Item coordinate data:
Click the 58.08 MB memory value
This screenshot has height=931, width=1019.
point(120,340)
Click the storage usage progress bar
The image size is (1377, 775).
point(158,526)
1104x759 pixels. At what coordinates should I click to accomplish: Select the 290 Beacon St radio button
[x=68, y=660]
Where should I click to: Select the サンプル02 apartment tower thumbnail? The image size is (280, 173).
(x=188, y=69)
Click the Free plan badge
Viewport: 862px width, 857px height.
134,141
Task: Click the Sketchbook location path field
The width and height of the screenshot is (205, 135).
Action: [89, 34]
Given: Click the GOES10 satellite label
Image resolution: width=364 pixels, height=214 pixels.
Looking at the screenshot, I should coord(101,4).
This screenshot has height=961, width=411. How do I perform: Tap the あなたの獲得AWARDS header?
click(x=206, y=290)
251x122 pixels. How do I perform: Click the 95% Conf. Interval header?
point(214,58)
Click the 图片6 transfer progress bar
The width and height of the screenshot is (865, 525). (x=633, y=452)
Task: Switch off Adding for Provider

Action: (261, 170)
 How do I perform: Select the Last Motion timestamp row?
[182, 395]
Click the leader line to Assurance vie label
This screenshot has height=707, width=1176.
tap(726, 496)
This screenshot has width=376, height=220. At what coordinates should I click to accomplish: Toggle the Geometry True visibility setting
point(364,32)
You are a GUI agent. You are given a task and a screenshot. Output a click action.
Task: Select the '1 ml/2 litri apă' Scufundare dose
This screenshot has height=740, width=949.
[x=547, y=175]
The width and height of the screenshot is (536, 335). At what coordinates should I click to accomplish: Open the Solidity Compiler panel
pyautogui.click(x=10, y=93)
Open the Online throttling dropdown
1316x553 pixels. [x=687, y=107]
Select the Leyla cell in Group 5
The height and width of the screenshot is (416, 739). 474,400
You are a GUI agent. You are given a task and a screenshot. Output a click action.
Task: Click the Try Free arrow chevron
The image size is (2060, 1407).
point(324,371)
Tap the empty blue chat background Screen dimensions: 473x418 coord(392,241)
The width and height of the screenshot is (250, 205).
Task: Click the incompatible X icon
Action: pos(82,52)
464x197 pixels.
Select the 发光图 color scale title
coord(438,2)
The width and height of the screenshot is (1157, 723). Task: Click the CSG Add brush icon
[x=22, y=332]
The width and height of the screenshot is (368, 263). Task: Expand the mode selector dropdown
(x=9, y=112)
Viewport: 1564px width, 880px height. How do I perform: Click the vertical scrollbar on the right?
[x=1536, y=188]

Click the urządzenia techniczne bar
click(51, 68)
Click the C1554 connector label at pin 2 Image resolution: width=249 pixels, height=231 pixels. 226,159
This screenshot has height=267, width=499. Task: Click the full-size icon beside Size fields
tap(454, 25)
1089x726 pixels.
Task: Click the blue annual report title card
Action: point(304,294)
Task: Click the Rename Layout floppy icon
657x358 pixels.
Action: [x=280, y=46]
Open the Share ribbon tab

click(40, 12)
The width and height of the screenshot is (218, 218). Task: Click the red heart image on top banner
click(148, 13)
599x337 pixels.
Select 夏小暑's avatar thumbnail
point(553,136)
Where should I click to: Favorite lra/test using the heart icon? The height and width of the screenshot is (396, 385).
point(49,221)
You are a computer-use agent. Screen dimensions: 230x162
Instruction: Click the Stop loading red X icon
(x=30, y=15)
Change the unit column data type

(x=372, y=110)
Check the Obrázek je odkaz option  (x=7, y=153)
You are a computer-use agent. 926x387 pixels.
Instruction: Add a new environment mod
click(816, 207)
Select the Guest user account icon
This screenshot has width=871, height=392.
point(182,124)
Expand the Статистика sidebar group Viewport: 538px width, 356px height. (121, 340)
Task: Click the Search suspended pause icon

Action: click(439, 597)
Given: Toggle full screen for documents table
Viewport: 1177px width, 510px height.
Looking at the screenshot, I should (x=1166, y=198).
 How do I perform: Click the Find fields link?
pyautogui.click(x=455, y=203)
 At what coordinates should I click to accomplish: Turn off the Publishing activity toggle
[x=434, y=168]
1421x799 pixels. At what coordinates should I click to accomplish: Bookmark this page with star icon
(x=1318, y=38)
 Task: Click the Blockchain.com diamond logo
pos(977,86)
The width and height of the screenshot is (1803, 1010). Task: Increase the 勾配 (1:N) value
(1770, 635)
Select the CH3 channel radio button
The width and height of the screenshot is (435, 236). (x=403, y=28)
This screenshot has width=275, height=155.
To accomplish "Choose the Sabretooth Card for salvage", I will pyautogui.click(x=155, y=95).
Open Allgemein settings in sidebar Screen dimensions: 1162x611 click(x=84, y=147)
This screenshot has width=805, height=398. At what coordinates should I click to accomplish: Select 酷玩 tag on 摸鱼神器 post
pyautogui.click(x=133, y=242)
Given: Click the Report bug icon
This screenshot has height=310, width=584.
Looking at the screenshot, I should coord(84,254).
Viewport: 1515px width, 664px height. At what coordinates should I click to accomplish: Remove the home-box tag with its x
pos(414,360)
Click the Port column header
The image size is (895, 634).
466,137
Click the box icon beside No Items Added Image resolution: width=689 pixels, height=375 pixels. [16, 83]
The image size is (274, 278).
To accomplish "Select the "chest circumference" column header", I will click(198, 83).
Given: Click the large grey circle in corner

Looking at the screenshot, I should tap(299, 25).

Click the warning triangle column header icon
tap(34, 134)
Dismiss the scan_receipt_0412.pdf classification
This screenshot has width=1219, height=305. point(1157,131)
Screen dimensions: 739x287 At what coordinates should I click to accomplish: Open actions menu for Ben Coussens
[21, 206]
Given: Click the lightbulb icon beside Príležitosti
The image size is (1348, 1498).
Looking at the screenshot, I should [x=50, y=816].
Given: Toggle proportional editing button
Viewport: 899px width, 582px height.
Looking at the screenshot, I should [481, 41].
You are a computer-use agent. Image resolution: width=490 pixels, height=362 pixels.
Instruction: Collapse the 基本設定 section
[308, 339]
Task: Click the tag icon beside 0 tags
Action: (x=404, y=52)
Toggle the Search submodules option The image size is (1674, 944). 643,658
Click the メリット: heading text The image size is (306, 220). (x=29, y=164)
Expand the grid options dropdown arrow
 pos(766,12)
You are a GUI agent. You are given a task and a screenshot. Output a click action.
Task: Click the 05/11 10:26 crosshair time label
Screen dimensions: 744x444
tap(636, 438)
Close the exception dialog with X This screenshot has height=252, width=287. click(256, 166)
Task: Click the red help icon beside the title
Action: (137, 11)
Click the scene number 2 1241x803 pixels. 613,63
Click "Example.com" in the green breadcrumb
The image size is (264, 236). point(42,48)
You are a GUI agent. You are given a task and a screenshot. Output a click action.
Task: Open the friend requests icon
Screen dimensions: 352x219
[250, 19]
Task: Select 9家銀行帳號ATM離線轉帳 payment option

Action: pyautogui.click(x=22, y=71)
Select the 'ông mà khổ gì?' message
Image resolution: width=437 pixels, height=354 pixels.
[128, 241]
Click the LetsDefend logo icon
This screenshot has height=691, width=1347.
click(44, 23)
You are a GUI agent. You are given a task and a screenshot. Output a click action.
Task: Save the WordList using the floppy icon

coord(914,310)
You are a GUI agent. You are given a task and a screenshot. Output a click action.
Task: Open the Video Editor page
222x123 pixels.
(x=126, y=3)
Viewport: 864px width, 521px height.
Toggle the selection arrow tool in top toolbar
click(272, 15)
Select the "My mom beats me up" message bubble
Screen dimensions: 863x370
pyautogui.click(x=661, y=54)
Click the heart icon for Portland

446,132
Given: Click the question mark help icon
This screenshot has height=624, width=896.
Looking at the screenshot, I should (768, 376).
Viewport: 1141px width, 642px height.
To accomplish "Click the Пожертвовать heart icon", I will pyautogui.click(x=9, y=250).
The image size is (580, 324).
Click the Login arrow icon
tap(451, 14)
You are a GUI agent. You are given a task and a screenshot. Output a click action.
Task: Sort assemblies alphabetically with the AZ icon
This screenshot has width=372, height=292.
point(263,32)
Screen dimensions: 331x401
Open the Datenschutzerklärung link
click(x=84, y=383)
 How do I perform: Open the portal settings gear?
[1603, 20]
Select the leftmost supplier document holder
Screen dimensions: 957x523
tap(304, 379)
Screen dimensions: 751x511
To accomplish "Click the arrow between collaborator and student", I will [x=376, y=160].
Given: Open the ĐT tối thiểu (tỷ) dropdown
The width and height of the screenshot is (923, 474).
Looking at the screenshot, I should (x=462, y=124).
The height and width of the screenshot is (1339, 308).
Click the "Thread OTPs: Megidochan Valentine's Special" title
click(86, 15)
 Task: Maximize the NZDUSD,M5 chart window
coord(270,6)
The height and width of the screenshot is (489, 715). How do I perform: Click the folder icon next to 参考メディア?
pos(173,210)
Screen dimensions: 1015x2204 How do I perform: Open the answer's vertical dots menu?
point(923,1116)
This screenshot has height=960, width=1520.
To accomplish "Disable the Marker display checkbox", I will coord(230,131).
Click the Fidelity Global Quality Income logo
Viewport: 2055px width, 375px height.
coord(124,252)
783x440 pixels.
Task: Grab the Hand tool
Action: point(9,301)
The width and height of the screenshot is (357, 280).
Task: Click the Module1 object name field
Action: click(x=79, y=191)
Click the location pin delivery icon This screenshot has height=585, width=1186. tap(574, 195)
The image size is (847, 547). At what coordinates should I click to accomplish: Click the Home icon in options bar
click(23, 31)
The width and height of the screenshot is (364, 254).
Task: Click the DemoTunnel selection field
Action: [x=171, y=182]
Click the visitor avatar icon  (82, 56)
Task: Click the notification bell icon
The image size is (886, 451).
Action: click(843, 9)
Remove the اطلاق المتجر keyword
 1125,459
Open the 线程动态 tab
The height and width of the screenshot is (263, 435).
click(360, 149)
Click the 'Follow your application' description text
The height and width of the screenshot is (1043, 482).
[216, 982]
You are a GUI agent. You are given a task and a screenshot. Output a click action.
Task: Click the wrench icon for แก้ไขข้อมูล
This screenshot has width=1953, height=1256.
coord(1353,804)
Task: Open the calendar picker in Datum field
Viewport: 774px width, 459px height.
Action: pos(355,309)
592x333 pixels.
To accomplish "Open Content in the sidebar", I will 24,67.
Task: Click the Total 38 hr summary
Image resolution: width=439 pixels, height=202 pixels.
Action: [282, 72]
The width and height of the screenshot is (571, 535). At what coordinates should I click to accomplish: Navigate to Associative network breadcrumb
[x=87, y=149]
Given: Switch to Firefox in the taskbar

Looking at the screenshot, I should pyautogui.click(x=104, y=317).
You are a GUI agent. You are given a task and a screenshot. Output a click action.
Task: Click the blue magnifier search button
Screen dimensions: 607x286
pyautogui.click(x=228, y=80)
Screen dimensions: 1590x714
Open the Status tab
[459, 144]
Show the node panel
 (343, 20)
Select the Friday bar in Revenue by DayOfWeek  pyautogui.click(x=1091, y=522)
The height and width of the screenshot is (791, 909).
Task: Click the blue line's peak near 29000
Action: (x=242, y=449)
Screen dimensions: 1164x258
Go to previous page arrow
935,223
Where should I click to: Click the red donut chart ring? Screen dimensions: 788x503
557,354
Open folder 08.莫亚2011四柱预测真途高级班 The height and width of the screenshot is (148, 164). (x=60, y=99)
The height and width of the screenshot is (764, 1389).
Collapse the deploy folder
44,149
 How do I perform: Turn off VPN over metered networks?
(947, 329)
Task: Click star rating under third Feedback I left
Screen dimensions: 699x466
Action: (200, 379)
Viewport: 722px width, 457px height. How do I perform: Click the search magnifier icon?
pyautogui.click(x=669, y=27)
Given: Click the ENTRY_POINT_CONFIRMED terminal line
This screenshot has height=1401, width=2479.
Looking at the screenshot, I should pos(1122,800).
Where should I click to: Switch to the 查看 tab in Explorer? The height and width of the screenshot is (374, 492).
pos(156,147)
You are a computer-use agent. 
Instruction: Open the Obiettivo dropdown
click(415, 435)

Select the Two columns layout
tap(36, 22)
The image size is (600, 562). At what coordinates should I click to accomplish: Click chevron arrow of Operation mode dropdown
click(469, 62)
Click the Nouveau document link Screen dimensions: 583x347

= YOUR TASK =
Can you quote the lines above, from the line containing "You are a computer-use agent. 926x387 pixels." through the line containing "Action: click(439, 597)", with both of those lines included and nothing changed?

= ANSWER TO THE PROBLEM =
You are a computer-use agent. 926x387 pixels.
Instruction: Add a new environment mod
click(816, 207)
Select the Guest user account icon
This screenshot has width=871, height=392.
point(182,124)
Expand the Статистика sidebar group Viewport: 538px width, 356px height. (121, 340)
Task: Click the Search suspended pause icon

Action: click(439, 597)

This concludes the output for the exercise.